Close

Click, Meme, Hack, Change

Abstract

We define Civic Media as the intersection of two spheres: civic engagement and participatory media. The read/write culture of participatory media suggests that issues of public interest and concern are now open to broader participation than in an earlier broadcast culture. We are seeing new forms of civic engagement emerge that go beyond voting and participating in political meetings, and involve techniques as well understood as online organizing and media creation, and as novel as protest through cyberattack.

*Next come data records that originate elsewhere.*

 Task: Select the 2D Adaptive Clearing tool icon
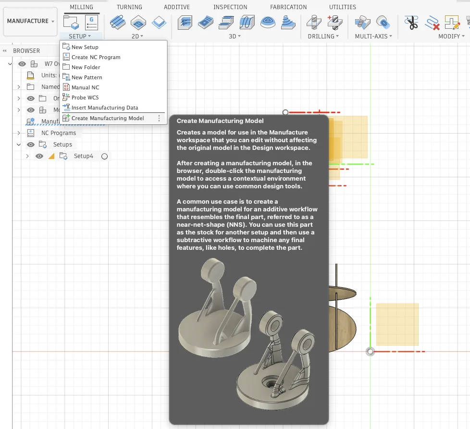coord(117,22)
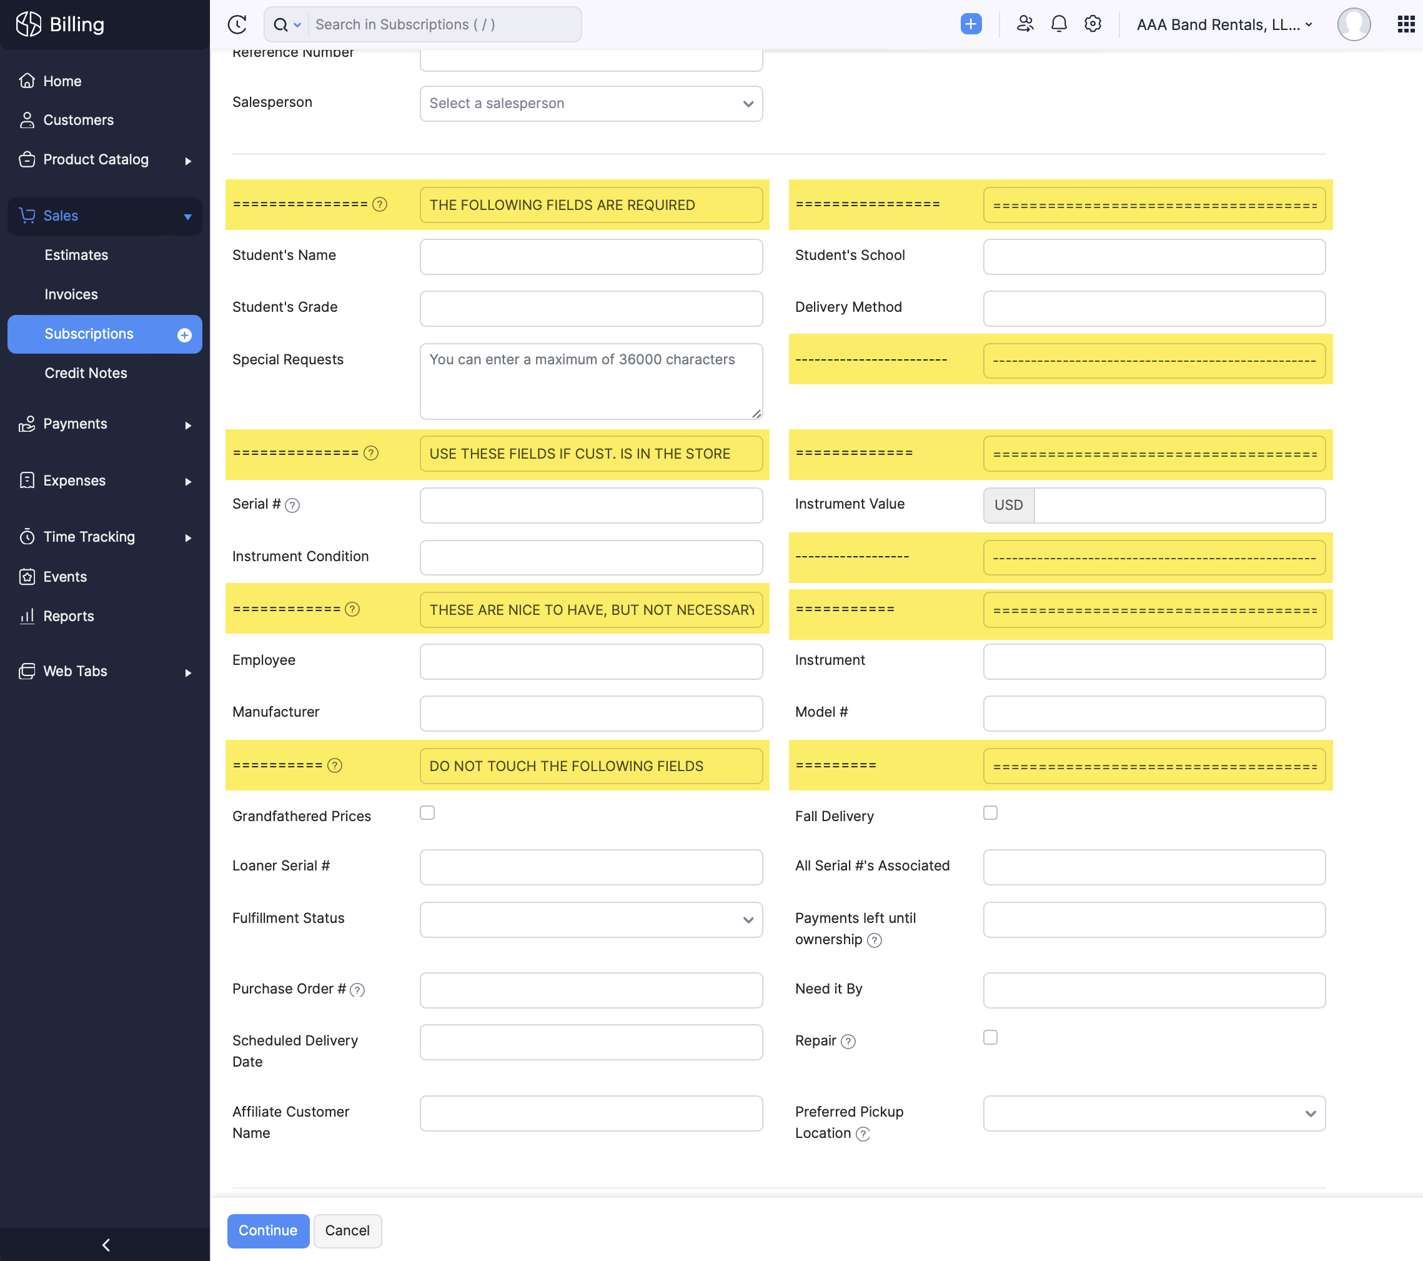Open the Preferred Pickup Location dropdown
This screenshot has width=1423, height=1261.
click(1154, 1113)
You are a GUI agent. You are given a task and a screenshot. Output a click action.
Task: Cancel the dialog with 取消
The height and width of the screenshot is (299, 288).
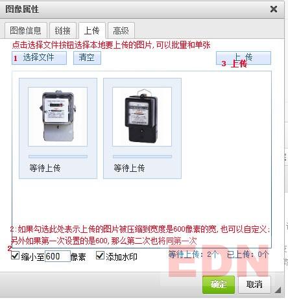pos(254,284)
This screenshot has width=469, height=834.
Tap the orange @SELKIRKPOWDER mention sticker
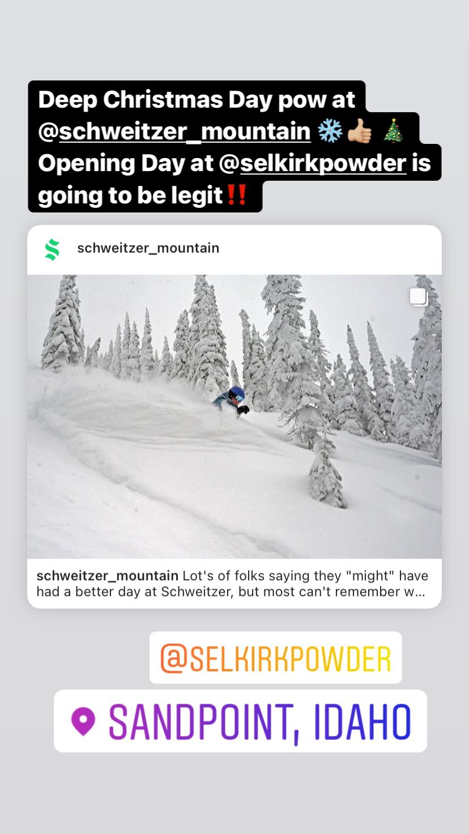coord(276,658)
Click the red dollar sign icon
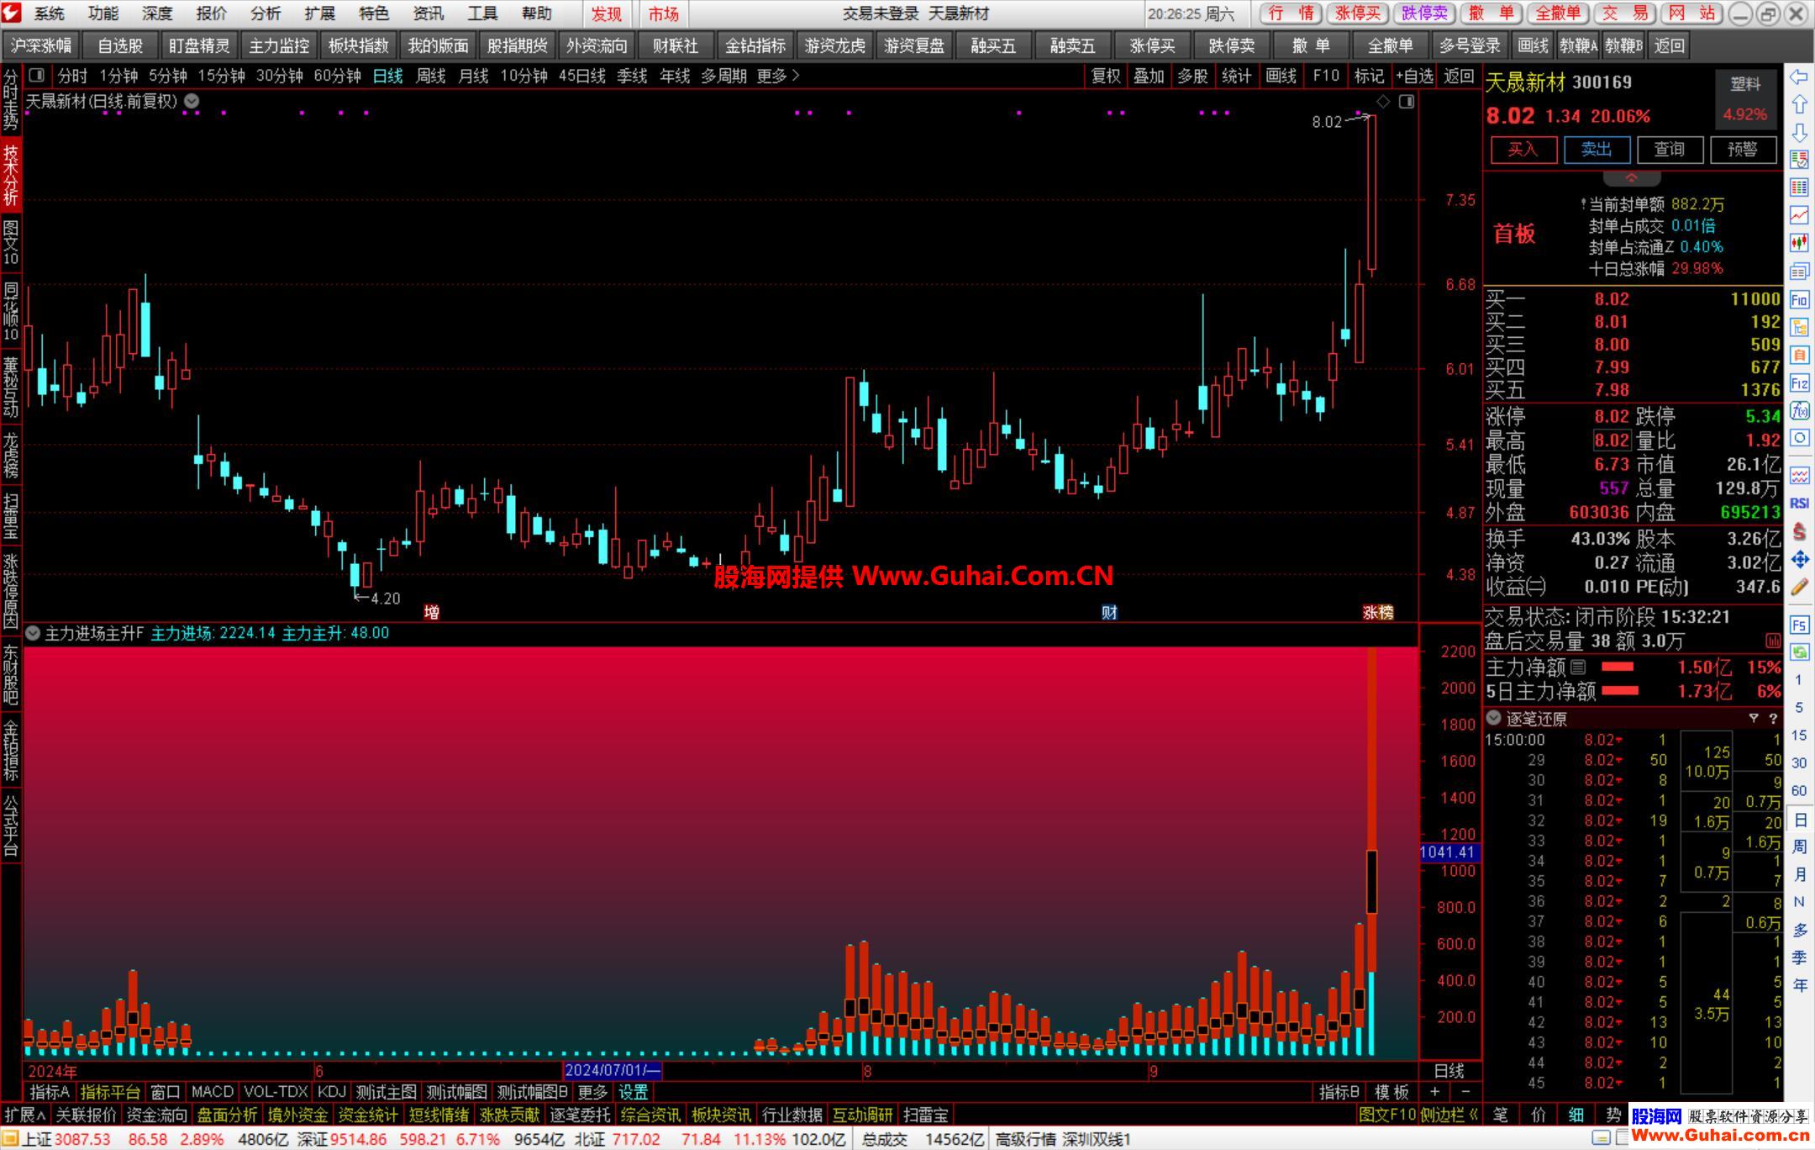This screenshot has width=1815, height=1150. tap(1799, 532)
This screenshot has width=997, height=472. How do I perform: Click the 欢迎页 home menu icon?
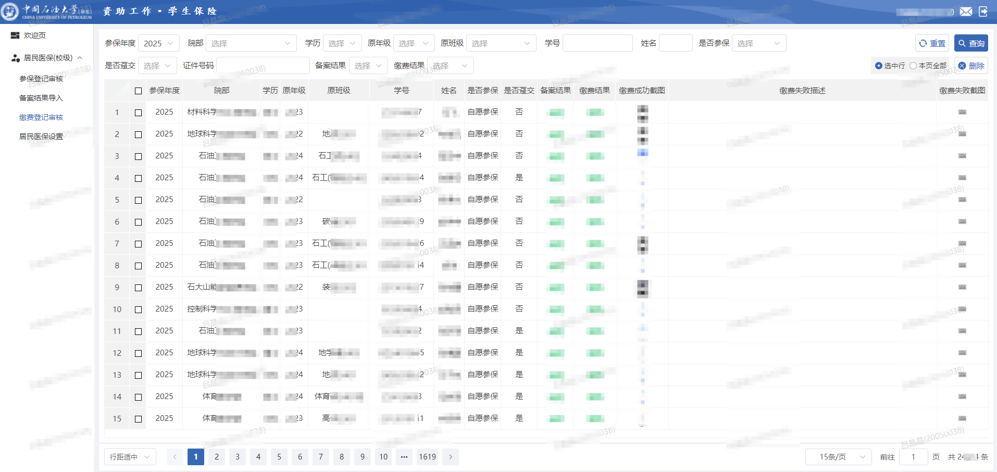point(15,35)
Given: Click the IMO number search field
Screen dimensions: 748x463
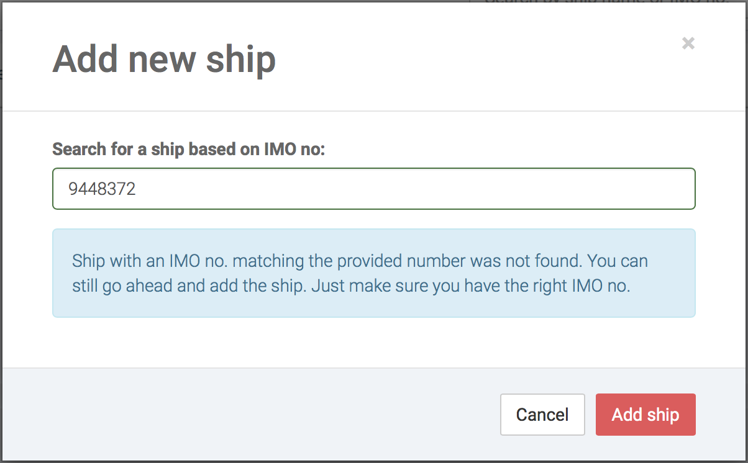Looking at the screenshot, I should pyautogui.click(x=373, y=189).
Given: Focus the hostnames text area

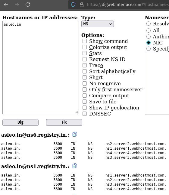Looking at the screenshot, I should (x=41, y=67).
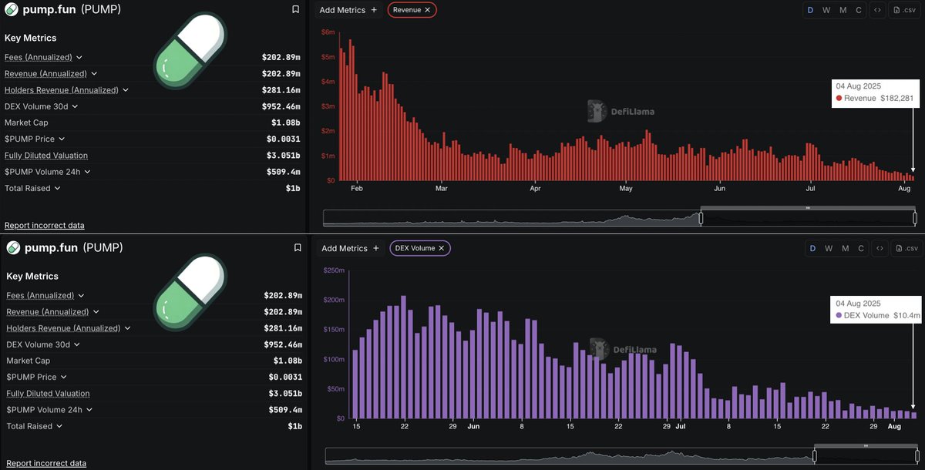The height and width of the screenshot is (470, 925).
Task: Switch Revenue chart to Weekly view
Action: [828, 10]
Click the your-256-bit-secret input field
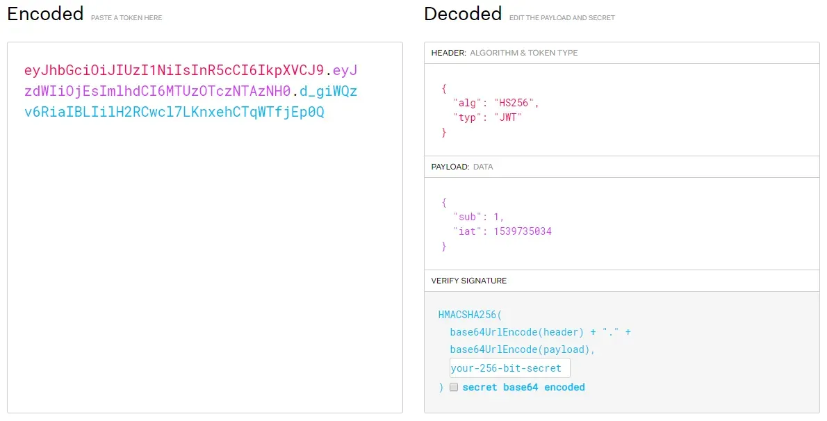 [x=509, y=368]
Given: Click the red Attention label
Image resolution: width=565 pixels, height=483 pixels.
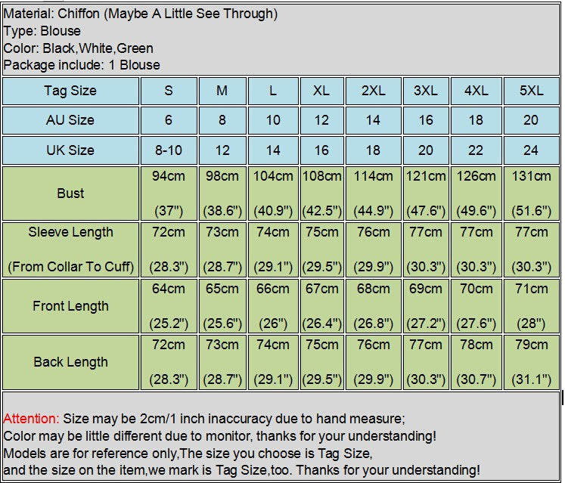Looking at the screenshot, I should (x=31, y=419).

Native to the participatory culture of the internet is the idea of the meme: ideas created by individuals that spread rapidly through acts of amplification and remix. Two years ago, discussions of memes mostly concerned lolcats and the occasional viral video. But memes now classify as widely-accepted political speech, receiving breaking news-like priority on television coverage of the 2012 US presidential election. Memes may have played a role in Obama’s victory, and certainly played a role in the Occupy movement’s media-based campaign against inequality.

Memes aren’t just clever phrases and funny words though, they are invitations to participate in behaviors modeled by others or to interpret through one’s own remix practices. The ramifications of this are starting to come clear in activisms like distributed denial-of-service (DDOS). Activist DDOS actions invite participants to engage with others across a distributed platform that joins their discrete actions into one coherent event, with strong implications for how these individuals identify as activists and community members later. The Low Orbit Ion Cannon (LOIC) is a tool for running a DDOS attack, designed and used by Anonymous in a variety of online actions. But LOIC is not simply a civic action tool; it has evolved to represent explicit strategies of media manipulation and identity construction for a community of activists under the guise of Anonymous.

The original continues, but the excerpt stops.